SHA256 and SHA512 alone are not awful, but they're slower than BLAKE3 and vulnerable to length extension.
You can add extra tricks to protect them from length extension, like a length prefix or like doing SHA512/256, but it's better not to add tricks to your crypto.
I think this is only relevant if you're using a hash as a MAC, in which case you should be using HMAC-SHA256 instead which is not vulnerable to length extension attacks
bcrypt is a password hash. It's optimized to defend against brute-force attacks on a short secret string -- which means it's slow (tens to hundreds of milliseconds), and it doesn't support inputs longer than 72 bytes at all.
SHA256 and the BLAKE family are designed for hashing larger bodies of data. They're fast (~5 CPU cycles per byte) and can handle an arbitrarily long input.
Pick your poison. Here's the latest results from SMhasher listing various hashing options many even much faster than Blake3. Find one that works for you and has a stable library for your language/platform.
I don't know how that benchmark figure was measured, and I think these are more informative: https://bench.cr.yp.to/results-hash.html. The specific CPU and the input length both matter a lot.
How long is a string? That question is just as easy to answer as the one you posed.

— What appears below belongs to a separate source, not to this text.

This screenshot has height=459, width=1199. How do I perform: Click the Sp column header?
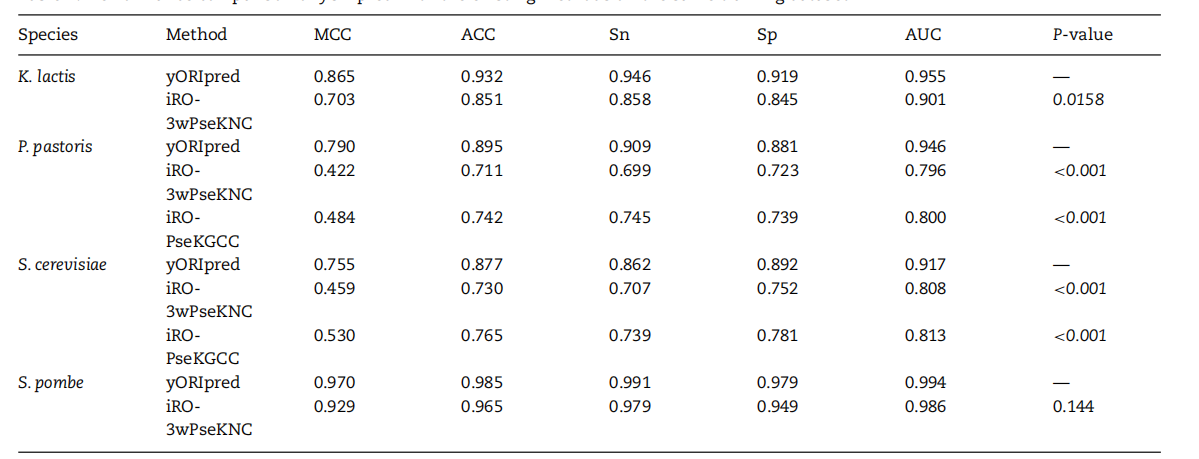[768, 34]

Your question is best answered by asking more questions. What are you doing with the hash is probably the first question. Depending on the answer will go a long way to helping pick an algo that provides the most appropriate when considering security vs expense/time to hash
Does using and verifying multiple hash functions help? If something verifies with SHA1 and MD5 is it better than just one? Of course you’d add SHA256 and BLAKE3 or whatever.

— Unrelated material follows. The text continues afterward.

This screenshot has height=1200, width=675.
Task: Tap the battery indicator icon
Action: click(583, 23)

>Does using and verifying multiple hash functions help?
Technically yes, but it takes extra time to hash something twice and it will take extra storage to store 2 hashes. This trade off is not really worth it compared to just using a good hash function alone.
Earlier versions of TLS use MD5 + SHA1 not repeated, but applied side-by-side to produce a 288-bit hash; this presumably has a multiplicative effect on the strength, since now you have to generate a collision which satisfies both functions simultaneously.
> If F and G are good iterated hash functions with no attack better
than the generic birthday paradox attack, we claim that the hash function F||G
obtained by concatenating F and G is not really more secure that F or G by
itself.
I can't generalise for f(g(h(foo))), but as referred to in sibling comment (dannyw), the specific example
sha1(md5(sha1(foo)))
decreases security because the output of MD5 is 128 bits, compared with 160 bits for SHA-1. The arbitrarily long input foo is reduced to an input of 128 bits at the final step, and you only need to find that input for a collision (independently of any MD5-specific weakness you may also have added to the mix).
It's not that simple. Finding collisions for md5(f(x)) could be harder than for md5(x) if f is a half-decent hash function. For the former, likely the best you could do is a (brute-force) brithday attack, with complexity ~64. OTOH, the best known collision attack on SHA-1 has complexity < 63.
The "when done correctly" is a huge caveat, given that what you're replying to does it incorrectly. If X and Y collide, so that SHA-1(X) = SHA-1(Y), then f(SHA-1(X)) = f(SHA-1(Y)) no matter what f is -- so you get a collision.
Concatenating the outputs of the hash functions fixes that particular issue. But concatenating makes preimage attacks easier.
If you run it Against a database of thousands or millions of passwords you can trickle out a steady flow though. So each gpu can crank out a few cracked accounts a day.
I found the AWS vs GPU cost comparison to be fun. 10x the cost of the hardware to run the collisions in the same time window. Crazy.